NEW DELHI — A court in India has sentenced a man to death and another for life over the 1984 anti-Sikh riots that left nearly 3,000 people dead, following the assassination of former prime minister Indira Gandhi (pic), officials said Wednesday.
According to Xinhua news agency, the court pronounced the sentences on Tuesday, about 34 years after two men were killed by a mob during the riots.
“Additional Sessions Judge Ajay Pandey sentenced Yashpal Singh, 55, to death and Naresh Sherawat, 68, to life over the murder of two men in south Delhi’s Mahipalpur,” an official said.
The court also directed the duo to pay a penalty of US$49,086 (3.5 million Indian rupees) each.
Last week, the court held Naresh and Yashpal guilty of killing Hardev Singh and Avtar Singh on Nov 1, 1984 during the riots.
The convictions followed testimonials of Hardev’s brothers, Kuldeep Singh and Sangat Singh who had left Delhi with their family in 1985 and are now settled in a Jalandhar village.
Sikhs were targeted in the capital and elsewhere after Gandhi was assassinated by one of her Sikh bodyguards.

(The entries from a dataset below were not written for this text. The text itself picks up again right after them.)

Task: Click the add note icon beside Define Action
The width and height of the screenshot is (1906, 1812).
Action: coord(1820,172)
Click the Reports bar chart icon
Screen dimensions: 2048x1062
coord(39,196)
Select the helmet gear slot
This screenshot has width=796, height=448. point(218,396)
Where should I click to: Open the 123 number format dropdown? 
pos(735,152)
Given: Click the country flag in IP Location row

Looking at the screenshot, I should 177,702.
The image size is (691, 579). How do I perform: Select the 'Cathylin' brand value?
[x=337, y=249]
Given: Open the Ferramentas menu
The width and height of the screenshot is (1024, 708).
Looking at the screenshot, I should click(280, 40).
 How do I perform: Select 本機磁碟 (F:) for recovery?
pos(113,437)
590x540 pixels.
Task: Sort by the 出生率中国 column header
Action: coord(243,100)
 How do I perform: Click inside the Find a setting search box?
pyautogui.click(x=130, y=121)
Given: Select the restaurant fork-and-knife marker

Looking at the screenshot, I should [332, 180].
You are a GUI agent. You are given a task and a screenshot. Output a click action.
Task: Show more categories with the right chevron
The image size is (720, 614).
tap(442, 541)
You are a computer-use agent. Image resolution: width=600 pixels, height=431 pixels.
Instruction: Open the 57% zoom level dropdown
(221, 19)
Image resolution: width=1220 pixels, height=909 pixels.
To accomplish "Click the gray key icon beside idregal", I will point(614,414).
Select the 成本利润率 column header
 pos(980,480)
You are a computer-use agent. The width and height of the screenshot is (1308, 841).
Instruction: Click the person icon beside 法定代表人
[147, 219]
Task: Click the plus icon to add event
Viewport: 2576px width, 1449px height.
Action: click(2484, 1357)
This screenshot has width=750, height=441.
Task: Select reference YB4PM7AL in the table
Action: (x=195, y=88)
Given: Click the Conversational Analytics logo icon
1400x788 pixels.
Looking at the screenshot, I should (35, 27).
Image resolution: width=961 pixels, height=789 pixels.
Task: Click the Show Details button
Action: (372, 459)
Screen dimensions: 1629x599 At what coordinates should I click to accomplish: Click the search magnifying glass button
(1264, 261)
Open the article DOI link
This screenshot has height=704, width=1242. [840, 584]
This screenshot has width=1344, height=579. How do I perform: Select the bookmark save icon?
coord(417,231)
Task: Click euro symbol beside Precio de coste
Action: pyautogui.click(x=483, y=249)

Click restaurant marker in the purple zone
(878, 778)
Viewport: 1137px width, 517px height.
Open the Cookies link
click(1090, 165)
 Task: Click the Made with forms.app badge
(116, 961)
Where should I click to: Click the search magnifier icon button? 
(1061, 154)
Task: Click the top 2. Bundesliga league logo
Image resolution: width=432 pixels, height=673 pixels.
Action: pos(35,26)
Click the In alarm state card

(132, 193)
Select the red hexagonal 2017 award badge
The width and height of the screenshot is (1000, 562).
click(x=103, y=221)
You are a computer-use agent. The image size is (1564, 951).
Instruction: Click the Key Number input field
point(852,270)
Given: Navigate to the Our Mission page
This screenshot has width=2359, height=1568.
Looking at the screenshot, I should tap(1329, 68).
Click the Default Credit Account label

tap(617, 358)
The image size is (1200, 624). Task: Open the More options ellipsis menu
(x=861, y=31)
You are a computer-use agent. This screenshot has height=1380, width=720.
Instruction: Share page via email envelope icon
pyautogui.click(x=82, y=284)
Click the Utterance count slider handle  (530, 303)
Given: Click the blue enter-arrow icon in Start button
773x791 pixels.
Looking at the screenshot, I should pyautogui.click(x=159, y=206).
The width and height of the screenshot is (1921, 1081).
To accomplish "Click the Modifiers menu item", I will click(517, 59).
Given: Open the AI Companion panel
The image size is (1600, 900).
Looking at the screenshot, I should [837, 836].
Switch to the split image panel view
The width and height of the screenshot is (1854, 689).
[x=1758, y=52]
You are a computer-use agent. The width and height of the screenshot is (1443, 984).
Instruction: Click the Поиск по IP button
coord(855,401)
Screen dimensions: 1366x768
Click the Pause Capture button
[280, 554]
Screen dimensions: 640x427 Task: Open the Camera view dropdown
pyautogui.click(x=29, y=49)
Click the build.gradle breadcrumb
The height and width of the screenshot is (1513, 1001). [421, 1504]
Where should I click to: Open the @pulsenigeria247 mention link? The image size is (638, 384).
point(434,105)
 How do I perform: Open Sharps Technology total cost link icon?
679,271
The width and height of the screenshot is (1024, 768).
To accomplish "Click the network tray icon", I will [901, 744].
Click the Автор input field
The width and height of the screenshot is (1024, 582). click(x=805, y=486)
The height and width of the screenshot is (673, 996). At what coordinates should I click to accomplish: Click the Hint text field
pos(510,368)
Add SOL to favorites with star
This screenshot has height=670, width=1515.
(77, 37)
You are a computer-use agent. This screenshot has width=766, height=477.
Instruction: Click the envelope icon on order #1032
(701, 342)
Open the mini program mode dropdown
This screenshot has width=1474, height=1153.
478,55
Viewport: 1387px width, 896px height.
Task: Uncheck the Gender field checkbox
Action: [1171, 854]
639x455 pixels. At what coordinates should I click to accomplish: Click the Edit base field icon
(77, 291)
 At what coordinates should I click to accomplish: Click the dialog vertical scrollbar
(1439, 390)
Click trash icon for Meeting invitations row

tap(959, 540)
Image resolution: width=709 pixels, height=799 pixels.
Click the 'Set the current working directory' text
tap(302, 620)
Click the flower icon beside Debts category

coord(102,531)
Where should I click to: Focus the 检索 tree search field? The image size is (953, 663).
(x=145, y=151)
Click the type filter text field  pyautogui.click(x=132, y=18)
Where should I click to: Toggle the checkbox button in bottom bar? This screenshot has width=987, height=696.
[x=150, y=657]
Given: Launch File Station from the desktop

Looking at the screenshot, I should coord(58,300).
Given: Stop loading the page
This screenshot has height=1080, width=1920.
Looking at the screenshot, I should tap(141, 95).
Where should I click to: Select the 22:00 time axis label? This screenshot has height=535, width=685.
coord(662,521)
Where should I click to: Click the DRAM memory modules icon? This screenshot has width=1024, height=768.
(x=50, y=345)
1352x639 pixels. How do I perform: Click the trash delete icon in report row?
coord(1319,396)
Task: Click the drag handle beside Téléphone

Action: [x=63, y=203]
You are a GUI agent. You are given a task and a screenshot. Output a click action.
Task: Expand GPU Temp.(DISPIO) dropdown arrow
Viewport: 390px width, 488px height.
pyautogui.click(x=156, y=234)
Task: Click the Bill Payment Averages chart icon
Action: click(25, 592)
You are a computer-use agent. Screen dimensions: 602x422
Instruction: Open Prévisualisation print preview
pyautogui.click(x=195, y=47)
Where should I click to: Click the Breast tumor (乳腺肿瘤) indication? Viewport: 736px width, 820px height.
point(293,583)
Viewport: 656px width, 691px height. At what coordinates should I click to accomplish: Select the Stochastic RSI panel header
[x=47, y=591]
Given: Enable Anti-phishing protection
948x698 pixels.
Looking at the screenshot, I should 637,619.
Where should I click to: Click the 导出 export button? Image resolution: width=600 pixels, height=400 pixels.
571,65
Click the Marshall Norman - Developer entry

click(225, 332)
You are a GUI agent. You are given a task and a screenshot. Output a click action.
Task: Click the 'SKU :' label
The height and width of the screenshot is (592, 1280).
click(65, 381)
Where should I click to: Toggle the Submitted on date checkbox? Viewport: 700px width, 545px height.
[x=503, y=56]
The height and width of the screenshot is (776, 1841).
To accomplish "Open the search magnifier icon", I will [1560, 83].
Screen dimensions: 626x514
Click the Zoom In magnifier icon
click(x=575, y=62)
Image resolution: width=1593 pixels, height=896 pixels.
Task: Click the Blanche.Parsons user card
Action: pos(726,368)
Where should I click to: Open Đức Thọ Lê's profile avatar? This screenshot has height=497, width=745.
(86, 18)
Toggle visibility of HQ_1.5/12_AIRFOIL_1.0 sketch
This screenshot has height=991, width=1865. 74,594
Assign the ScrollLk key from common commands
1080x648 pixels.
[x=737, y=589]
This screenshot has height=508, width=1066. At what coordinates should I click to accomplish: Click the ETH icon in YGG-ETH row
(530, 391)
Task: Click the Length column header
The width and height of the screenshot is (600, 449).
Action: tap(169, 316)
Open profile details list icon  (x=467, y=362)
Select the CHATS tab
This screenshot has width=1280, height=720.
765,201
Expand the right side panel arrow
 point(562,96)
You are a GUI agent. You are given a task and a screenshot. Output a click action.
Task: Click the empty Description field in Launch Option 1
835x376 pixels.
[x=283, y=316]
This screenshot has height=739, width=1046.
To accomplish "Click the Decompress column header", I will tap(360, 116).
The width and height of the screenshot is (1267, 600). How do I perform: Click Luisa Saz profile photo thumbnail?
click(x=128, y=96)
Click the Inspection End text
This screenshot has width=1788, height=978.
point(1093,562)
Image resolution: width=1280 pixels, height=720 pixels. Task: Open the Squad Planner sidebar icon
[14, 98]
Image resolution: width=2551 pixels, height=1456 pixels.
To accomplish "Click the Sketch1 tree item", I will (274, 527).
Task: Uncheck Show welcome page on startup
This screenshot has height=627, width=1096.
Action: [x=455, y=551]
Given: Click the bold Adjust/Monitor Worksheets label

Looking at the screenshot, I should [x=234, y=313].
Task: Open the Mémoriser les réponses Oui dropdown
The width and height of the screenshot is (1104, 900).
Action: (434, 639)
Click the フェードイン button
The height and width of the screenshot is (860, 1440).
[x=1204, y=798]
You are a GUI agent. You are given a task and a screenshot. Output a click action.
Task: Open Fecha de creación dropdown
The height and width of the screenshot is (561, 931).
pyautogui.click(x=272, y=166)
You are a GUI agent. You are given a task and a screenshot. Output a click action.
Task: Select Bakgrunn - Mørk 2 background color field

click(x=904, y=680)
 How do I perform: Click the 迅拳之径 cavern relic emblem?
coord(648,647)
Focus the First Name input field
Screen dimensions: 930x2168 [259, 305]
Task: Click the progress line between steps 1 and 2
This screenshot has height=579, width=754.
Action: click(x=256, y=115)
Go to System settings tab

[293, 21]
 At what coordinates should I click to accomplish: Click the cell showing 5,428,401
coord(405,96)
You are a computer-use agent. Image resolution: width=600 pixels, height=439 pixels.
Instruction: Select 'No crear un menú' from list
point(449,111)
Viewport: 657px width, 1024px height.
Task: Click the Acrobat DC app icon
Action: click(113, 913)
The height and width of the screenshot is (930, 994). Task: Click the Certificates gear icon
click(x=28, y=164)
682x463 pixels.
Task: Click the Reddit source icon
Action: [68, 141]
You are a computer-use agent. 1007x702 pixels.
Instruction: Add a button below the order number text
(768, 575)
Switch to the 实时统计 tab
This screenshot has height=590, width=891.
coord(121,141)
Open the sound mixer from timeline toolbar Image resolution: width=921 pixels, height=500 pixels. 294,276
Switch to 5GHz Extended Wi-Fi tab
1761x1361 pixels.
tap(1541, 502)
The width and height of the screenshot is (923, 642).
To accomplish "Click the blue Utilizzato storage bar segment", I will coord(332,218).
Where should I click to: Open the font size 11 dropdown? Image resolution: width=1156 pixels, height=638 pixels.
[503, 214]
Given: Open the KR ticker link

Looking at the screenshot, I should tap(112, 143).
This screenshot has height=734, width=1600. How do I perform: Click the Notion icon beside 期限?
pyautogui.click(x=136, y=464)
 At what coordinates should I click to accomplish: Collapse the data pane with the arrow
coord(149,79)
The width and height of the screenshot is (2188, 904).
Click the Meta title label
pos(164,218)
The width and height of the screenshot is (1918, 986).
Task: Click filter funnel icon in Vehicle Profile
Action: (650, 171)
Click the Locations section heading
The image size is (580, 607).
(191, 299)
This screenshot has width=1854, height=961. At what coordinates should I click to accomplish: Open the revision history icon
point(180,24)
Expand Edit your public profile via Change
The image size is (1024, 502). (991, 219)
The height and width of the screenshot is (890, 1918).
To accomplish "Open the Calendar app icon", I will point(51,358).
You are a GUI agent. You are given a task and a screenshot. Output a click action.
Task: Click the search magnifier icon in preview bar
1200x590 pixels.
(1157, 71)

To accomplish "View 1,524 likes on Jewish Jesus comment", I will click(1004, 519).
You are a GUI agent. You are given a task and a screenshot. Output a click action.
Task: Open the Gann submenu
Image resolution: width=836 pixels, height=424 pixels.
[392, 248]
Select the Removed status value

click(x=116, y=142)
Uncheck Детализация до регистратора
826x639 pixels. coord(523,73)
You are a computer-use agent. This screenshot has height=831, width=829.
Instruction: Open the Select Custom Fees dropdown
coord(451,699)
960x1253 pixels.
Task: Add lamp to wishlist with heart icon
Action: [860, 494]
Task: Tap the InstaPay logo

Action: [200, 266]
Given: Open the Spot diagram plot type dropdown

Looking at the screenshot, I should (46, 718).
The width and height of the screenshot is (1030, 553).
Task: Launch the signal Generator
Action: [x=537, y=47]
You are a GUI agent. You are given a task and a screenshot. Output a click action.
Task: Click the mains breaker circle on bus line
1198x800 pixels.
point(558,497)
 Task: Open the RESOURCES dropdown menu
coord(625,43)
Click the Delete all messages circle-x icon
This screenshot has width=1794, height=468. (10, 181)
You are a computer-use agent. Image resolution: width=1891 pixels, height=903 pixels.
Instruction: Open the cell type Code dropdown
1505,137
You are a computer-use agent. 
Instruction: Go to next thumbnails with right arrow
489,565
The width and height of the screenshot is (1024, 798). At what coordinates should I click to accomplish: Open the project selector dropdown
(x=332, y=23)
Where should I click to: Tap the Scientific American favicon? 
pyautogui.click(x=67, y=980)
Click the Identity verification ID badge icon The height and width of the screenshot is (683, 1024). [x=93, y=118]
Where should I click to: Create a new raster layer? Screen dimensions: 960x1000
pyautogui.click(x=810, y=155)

The assassination came four months after the storming by the Indian Army of the Golden Temple – the Sikhs’ holy shrine in Punjab’s Amritsar, where Sikh militants were fighting for an independent homeland.
The anti-Sikh violence lasted three days, with Hindu mobs hunting down Sikhs across India.
Chief Minister of northern Indian state of Punjab, Amarinder Singh welcomed the verdict.
“Welcome the first conviction by a Delhi court in the 1984 riots case. Justice has finally been meted out to the perpetrators of the heinous crimes,” Singh said in a statement.